Diagnostic Yield of Fast Plaque TBTM Test for Rapid Detection of Mycobacterium

Abstract

Objective: To compare the diagnostic yield of FAST Plaque TB™ test with the conventional methods for detection of mycobacterium tuberculosis in sputum of Tuberculosis suspects at Jinnah Postgraduate Medical Center Karachi Pakistan.
Methods: A comparative study of diagnostic yield of FAST Plaque TB™ test with the culture and ZN staining, conducted from January to June 2004.
Results: The study was completed on 48 samples, 31 (64.58%) male and 17 females (35.42%). Half of the cases were sputum positive. Culture positive was in 17 (35.41%) and negative in 28 (58.3%) wereas 3 (6.25%) were contaminated. FAST Plaque TB™ test was positive in 16 (33.33%) and negative in 32 (66.6%) specimens. Out of 17 culture positive, 2 (11.7%) were negative and in 28 culture negative, 1 (3.57%) specimen was positive for FAST Plaque TB™ test. Out of 24 smear positive, 11 (45.83%) were negative and in 24 smear negative, 3 (12.5%) were positive, for FAST Plaque TB™ test. Compared to culture it has sensitivity of 86.23% and specificity of 96.42%, positive predictive value of 93.75% and negative predictive value of 93.1%.
Conclusion: FAST Plaque TB™ test is a simple test that can detect viable mycobacterium in 2 days. It has a good sensitivity and specificity. The cost is three times less than the other available tests like PCR. Thus it can be useful in the diagnosis of tuberculosis as an adjunct to sputum microscopy in endemic countries (JPMA 55: 57;2005).

Introduction

Tuberculosis is a serious health problem. It is estimated by WHO (World Health Organization) that approximately one third of the world population is infected with Mycobacterium tuberculosis resulting in more than 23000 people developing active tuberculosis and about 5000 deaths daily. The disease is especially prevalent in developing countries, where it accounts for more than a quarter of all preventable adult deaths.1
Prevalence of tuberculosis in Pakistan is 178/1,00,000.2 New cases that are sputum smear positive are only 51%.3 Microscopic examination to detect Mycobacterium tuberculosis is specific but is not very sensitive as more than 103 to 104 organisms per ml are required for the direct smear to be positive4,5 Starting treatment on this ground takes care of the patients who are more infectious. Nevertheless a smear negative pulmonary tuberculosis patient is also capable of transmitting disease.6
Drawback of relying on smear examination is that most of them are left untreated.

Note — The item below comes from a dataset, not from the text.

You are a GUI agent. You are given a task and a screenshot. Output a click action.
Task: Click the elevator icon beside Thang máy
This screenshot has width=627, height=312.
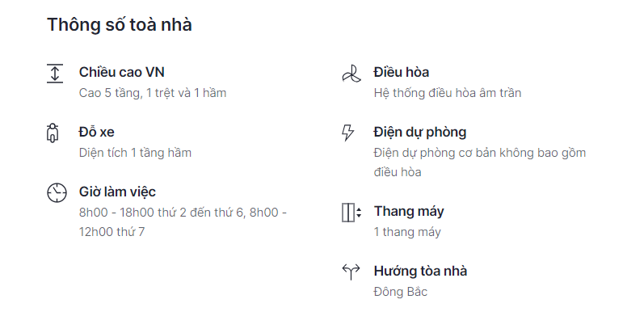351,213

Currently, the only sure criterion for definite diagnosis of tuberculosis is the demonstration of the presence of Tubercle bacillus in clinical specimen by gold standard culture on LJ (Lowenstein-Jensen) method which takes 6-8 weeks to reach the diagnosis and having sensitivity and specificity of more than 90%.7
Although new more rapid diagnostic methods have developed that are based either on liquid culture technique such as BACTEC or on molecular technique, their expense plus the requirement for special personnel and equipment limited their use.8,9 There is a need of a test, which can rapidly detect Tubercle bacilli. Any test that will be broadly accepted by the global diagnostic community needs to be simple, accurate, rapid, sensitive, low cost and easy to implement within the current infrastructure, especially for the developing world. The Fast- plaque TBTM test utilizing Mycobacteriophage claims the same. Mycobacteriophage are viruses that infect mycobacteria. First discovered 50 years ago, there are now 250 known Mycobacteriophages.10 Mycobacteriophage D29 was isolated from the soil.11 It is a lytic phage, which is able to infect and replicate in the slow growing pathogenic strains such as mycobacterium tuberculosis and mycobacterium ulcerans and fast growing environmental strain such as mycobacterium smegmata. David and colleagues demonstrated the utility of mycobacteriophage D29 for testing susceptibility of mycobacterium to anti-tuberculosis drugs in1980 by David and colleagues.12
Phage Amplification Technology is simple, rapid, requires 2 days for results. No expensive delicate equipment or specialised facilities are required and results are read by naked eye.
Therefore it is well suited for use in those countries which have high prevalence of tuberculosis. Use of this technology as a diagnostic tool for the detection of bacterial pathogens has been well documented.12

Materials and Methods

This study was conducted in the department of Chest Medicine at Jinnah Postgraduate Medical Center Karachi. Jinnah Postgraduate Medical Center Karachi is a tertiary care hospital in the public sector. This institute is imparting training to under- graduate and postgraduate medical students in various specialties. The aim of the study was to compare the diagnostic yield of FAST Plaque TB™ test with the conventional methods for detection of Mycobacterium tuberculosis in sputum of tuberculosis suspects.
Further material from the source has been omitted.